(290d) Bayesian Parameter Estimation for Connecting Theory & Predictions to Experiments

A frequent goal of research is to find the correct physical parameters for chemicals and materials (energetics, lattice constant, etc.). Bayesian parameter estimation (BPE) is intended to give the most probable set of parameters for a given model and a given data set. However, this same methodology can be applied to multiple types of problems in different ways. Broadly speaking, application of BPE can be divided into two categories. One way, the more 'modern' usage of BPE is obtaining parameters which are adequate for creating predictive surrogates (this is often what BPE is used for in machine learning, and is the philosophy behind much of the application of Gaussian Processes to sparse data sets).

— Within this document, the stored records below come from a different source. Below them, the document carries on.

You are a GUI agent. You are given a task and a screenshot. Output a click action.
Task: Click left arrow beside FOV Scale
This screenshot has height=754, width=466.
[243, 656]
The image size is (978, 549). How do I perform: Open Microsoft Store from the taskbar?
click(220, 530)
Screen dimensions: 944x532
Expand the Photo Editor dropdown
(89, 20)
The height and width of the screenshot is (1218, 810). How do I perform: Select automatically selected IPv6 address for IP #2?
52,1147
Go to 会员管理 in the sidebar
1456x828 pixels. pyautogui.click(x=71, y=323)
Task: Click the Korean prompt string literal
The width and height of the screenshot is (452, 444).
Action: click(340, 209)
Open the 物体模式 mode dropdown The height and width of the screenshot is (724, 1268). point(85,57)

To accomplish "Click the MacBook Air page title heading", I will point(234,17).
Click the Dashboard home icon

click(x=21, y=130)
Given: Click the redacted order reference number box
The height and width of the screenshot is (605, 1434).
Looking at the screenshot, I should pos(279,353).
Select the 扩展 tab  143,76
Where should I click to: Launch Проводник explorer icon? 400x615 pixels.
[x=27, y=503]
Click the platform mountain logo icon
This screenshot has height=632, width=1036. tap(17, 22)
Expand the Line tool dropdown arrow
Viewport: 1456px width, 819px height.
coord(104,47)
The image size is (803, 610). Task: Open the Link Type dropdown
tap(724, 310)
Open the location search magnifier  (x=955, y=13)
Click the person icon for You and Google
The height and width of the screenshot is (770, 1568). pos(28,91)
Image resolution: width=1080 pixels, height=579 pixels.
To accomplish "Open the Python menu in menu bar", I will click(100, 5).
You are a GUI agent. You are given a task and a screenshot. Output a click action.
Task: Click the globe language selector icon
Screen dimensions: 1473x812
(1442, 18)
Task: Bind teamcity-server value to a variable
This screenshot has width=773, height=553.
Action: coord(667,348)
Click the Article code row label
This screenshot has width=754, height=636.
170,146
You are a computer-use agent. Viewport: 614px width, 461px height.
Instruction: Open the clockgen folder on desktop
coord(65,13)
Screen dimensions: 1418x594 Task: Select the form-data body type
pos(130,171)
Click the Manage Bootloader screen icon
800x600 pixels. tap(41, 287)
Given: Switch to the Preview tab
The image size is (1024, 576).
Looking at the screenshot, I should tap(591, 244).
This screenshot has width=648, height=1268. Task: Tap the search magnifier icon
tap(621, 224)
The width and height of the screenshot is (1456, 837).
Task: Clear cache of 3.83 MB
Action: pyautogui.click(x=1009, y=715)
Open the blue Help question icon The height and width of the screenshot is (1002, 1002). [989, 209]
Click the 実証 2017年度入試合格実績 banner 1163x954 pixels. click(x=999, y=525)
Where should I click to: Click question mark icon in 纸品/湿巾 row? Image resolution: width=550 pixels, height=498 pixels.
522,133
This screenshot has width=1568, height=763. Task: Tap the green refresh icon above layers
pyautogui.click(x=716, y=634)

This first category can be considered analogous to making a calibration curve with fitting. A second way, and more 'traditional' application of BPE is for finding the parameters which have the highest probability of being correct, for a given model. Additionally, this second category of BPE can also be used for model selection (which model is more probable given the data). This second category of BPE is particularly useful for comparing theoretical predictions to experiment. Importantly, practitioners using the first category of BPE to make theoretical predictions can then use the second category of BPE to compare with experiment. In this talk, the usefulness of this concept will be presented, as well as how it is implemented in the free, open source, and user friendly CheKiPEUQ software. This software was developed with U.S. Department of Energy funding, and has been designed for science and engineering applications.